● Text segment:
===============

# New exterior Door Paint options



## Gotdibz (Sep 30, 2010)

So the home owner calls me today that she has new front door and needs it done ASAP needed to be done yesturday type of deal lol

So she has picked out a pratt and lambert color that she likes.
Not sure if anyones used this. My question to everyone is which pratt and lamber paint would you use to paint the front door? would you go with an exterior Oil or Latex/acrylic

as far as priming goes I wanted to use Benjamin Moore Fresh Start alkyd penetrating primer, all purpose alkyd primer, or i could go with fresh start 100% acrylic primer. I guess it depends on what finish i go with. what would you recommend ? 

I'm going to go see the door in a little bit. thanx in advance


----------



## bikerboy (Sep 16, 2007)

Raw wood? If so I'd use oil primer, followed by two coats of acrylic.


----------



## Gotdibz (Sep 30, 2010)

*Update*

So i Just came back and took some cellphone pics..they are a little close up, i didn't have enough room to move back. sorry for lack of quality but you guys get the point.

===============

● Information shown:

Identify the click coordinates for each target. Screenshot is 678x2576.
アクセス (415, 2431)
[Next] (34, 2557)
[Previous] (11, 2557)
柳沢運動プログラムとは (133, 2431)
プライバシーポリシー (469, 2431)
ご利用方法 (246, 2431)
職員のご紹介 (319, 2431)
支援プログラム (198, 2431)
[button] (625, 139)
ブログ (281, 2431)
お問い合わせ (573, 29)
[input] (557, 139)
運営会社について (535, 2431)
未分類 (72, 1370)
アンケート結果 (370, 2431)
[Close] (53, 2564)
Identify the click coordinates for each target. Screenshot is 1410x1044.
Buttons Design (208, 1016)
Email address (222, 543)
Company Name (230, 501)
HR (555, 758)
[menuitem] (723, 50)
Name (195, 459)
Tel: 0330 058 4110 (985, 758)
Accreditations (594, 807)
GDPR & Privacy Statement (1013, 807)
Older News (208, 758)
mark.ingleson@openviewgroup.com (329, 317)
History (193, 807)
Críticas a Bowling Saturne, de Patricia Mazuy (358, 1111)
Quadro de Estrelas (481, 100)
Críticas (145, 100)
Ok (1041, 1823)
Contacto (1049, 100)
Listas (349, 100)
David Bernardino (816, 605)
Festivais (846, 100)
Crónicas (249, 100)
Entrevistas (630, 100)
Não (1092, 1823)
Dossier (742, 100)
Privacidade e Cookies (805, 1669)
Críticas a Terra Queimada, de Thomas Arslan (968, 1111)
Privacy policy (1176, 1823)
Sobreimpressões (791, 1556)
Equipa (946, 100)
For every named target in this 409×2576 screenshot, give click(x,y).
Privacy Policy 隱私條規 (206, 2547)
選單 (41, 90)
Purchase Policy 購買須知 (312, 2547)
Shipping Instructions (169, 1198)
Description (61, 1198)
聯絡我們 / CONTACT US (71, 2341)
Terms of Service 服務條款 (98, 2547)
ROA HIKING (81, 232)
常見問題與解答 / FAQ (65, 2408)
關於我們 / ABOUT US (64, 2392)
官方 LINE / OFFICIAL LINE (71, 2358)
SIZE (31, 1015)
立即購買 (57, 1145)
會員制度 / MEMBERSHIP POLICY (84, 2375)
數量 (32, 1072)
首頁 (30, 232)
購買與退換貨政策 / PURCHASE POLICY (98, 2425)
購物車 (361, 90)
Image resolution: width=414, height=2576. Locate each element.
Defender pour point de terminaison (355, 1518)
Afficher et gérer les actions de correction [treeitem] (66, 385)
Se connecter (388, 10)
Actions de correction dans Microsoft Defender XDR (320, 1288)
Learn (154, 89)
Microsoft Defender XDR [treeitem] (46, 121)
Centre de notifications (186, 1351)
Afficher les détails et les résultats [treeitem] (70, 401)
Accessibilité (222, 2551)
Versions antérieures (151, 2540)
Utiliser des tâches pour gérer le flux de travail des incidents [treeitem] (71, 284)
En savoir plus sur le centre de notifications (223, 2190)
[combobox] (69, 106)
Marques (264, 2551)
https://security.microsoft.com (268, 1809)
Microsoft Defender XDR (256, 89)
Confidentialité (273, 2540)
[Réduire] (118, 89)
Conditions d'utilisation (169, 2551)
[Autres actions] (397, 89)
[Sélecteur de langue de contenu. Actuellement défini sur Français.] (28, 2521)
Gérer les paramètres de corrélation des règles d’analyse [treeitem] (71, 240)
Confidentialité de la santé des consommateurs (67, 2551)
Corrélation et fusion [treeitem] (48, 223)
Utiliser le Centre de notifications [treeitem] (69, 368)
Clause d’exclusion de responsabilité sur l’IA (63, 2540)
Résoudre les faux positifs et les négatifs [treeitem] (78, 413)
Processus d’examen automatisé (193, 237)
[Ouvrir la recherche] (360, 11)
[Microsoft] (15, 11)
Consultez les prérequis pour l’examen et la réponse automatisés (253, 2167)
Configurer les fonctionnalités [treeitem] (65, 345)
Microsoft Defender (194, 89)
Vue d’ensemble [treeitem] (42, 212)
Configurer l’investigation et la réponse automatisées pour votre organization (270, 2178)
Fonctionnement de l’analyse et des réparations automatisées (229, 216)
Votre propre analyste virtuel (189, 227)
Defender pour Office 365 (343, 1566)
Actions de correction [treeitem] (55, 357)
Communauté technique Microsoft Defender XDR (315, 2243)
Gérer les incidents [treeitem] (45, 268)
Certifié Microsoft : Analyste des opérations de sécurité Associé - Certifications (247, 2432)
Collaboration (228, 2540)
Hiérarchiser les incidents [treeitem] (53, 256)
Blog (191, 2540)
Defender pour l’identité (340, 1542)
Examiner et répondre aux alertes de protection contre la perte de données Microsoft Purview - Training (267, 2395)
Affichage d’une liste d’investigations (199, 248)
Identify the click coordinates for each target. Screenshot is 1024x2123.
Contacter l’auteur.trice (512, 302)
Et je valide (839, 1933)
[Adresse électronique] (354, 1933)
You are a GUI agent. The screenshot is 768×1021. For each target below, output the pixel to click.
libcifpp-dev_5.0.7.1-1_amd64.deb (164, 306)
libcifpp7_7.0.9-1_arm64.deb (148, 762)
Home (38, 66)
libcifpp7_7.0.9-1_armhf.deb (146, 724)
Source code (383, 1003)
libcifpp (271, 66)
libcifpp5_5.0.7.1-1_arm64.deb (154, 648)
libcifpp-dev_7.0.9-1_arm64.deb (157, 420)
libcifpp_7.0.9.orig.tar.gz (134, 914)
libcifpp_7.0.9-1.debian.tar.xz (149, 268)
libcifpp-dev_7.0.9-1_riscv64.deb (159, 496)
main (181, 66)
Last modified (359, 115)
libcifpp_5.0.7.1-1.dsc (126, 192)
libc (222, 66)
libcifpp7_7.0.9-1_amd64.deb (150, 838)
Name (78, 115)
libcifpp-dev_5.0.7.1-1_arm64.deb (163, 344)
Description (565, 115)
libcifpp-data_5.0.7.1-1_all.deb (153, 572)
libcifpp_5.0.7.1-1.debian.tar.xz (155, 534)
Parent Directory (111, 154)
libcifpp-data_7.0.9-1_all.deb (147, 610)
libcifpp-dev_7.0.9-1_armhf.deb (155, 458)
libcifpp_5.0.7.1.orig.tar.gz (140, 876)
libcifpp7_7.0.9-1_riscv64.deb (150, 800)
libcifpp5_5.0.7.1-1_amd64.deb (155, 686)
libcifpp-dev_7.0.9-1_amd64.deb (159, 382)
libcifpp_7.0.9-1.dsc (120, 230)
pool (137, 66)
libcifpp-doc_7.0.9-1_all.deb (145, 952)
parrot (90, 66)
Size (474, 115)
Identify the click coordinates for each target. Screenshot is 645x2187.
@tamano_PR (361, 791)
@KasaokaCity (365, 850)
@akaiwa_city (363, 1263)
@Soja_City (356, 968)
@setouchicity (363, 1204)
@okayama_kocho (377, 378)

===============

● Goal A: In the door paint thread, what does bikerboy recommend using if the door is raw wood?
● Goal B: Scale the records from the line containing "Críticas a Terra" down to the line containing "購物車 (361, 90)", both included. Multiply every answer coordinate by 2.2 and round to whole numbers, with halves rounded up, and repeat the request lines unchanged.

● Answer A: An oil primer, followed by two coats of acrylic.

● Answer B:
Críticas a Terra Queimada, de Thomas Arslan (2130, 2444)
Privacy policy (2587, 4011)
Sobreimpressões (1740, 3423)
Equipa (2081, 220)
For every named target in this 409×2576 screenshot, give click(x,y).
Privacy Policy 隱私條規 (453, 5603)
選單 (90, 198)
Purchase Policy 購買須知 (686, 5603)
Shipping Instructions (372, 2636)
Description (134, 2636)
聯絡我們 / CONTACT US (156, 5150)
Terms of Service 服務條款 (216, 5603)
ROA HIKING (178, 510)
常見問題與解答 / FAQ (143, 5298)
關於我們 / ABOUT US (141, 5262)
官方 LINE / OFFICIAL LINE (156, 5188)
SIZE (68, 2233)
立即購買 (125, 2519)
會員制度 / MEMBERSHIP POLICY (185, 5225)
數量 (70, 2358)
首頁 (66, 510)
購買與退換貨政策 / PURCHASE POLICY (216, 5335)
購物車 (794, 198)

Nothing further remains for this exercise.